If the road is easy, chances are you’re going to wrong way. – Terry Goodkind
The road I’m currently on certainly isn’t an easy one. I feel like I keep stumbling over my own feet and walking right into spider webs. And I forgot to bring snacks!
Last Friday morning, I signed into my health insurance portal with the intent of making a payment to bring my account up to speed, because I’d fallen a month behind. Once I signed in; however, I was greeted with a little message stating that I could not make an online payment due to a change in my account status. Well, that was unexpected. I did some snooping around in my account and discovered that my coverage was canceled as of March 31st of this year. Erm . . . what?
Immediately, I checked my bank history and saw the payments I’d been making.
Dismayed, I called the customer service number only to be told that the office wasn’t open until nine. Okay, that’s the same time I start work, but I’ll just take a long lunch and get this issue sorted out and my health insurance reinstated, because I can prove I’ve been making the payments, despite being a month behind. There’s such a thing as grace.
Lunch time, call in, speak to a very nice young man who places me on a brief hold and returns sounding genuinely sorry for me. “I’m sorry, ma’am. The cancellation wasn’t in error. You haven’t made the minimum required monthly payments at all this year.” He explained that I’d been paying roughly $90 a month, which was my bill amount last year, but my minimum payment had increased to roughly $91 at the start of the year.
I have no idea how I didn’t know that. I explained to him that I never received notice of paying the wrong amount and always just got emailed receipts that thanked me for paying. He couldn’t do anything else, though, except let me know that my $90 from April and May would be sent back to me via check within the next ten business days. He also transferred me to a not-so-nice woman who put in a ticket for a special enrollment period for me in an attempt to get it reinstated on the basis of my confusion over the total due.
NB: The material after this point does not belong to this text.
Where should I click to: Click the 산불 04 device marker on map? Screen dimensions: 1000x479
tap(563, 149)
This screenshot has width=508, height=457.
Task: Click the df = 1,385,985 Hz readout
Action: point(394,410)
It will be thirty days before I know the outcome of that.
My first instinct was just to call it quits and curl into a little ball of self pity.
But I took a deep breath and took a step back and asked myself . . . what can I do?
Not in a sarcastic way, not in a self-defeating way, not as a throwaway, but really.
And I came up with a few options. All of which were better than nothing. I actually made a plan of action. Determined how I was going to handle this situation now that I was in it, instead of spending time dwelling on the problem itself. I looked for the solution.
First, I’m going to deposit the refunded money into my savings account. I’m going to add to that the amount that I’d planned to pay when I originally signed in. In thirty days, if my health insurance does not get reinstated, I will continue to deposit the $90 dollars I would have put towards it into my savings account, instead. I will not let it turn into Starbucks coffees or Redbox movie rentals or day trips to Daytona. I’ll have about $810 in savings at the end of the year, from putting my “health insurance” bill into it.
If my hasty research into the matter is correct, then that will be more than I need to cover the tax penalty I would be charged for not having insurance for nine months. If, that is, I actually get charged the tax penalty, which I may not. My income has dropped drastically, since I started school. I may qualify for hardship status. In either case – fine or no fine – I am prepared for the situation. If I don’t get fined, then I’ll be starting the new year with more in savings than I’ve ever had.
- I won’t continue to pay my health insurance bill into my saving account after December, even though taxes are filed later than that, because I’ll get insurance again during open enrollment at the end of the year.
The true downside, of course, is that I won’t have health insurance during the next six months, if it doesn’t get reinstated. That sucks, for a couple of reasons. I have asthma and keep an emergency inhaler on hand for . . . well . . . emergencies. I have about a third of my current one left, which will last me – maybe – the next three months or so. I also; however, have two daily use inhalers saved from when I went to the doctor and he prescribed them. I don’t like taking them, which I know isn’t good, but if I do start taking them as I’m supposed to, they should be enough to keep my lungs and bronchi in good shape for the next three months, which saves my emergency inhaler for the last three months. I also have access to a nebulizer and albuterol, if needed.
I won’t die, essentially, from not having health insurance. Indeed, from the age of eighteen to twenty-four I did not have health insurance. I managed. Not always comfortably, but always adequately.
The other downside, the one I’m really upset about, is that if the insurance isn’t reinstated at the end of thirty days, I will have to confess to Him that I messed up and lost it. He isn’t going to be happy, because he will be concerned for my health. I will, at least, have a plan to present to him. I think he will appreciate that and the fact that I was able to think things through and not just freak out.
A few months ago, this situation would have derailed me for weeks. There would have been tears and panic and eventually acceptance, but no real solution formed. Now, I can deal with this bear in the middle of the road without losing my head. I’ll skirt around it and be more vigilant in the future. I won’t get eaten by it.
Adversity is defined as difficulties or misfortune. Determine is a firmness of purpose, or resolve. I may face other adversity during the next six months as I continue along my Road to Elsewhere, but I am determined that I will make it to the end of the road.
At which time, I’m sure there will be other roads to explore.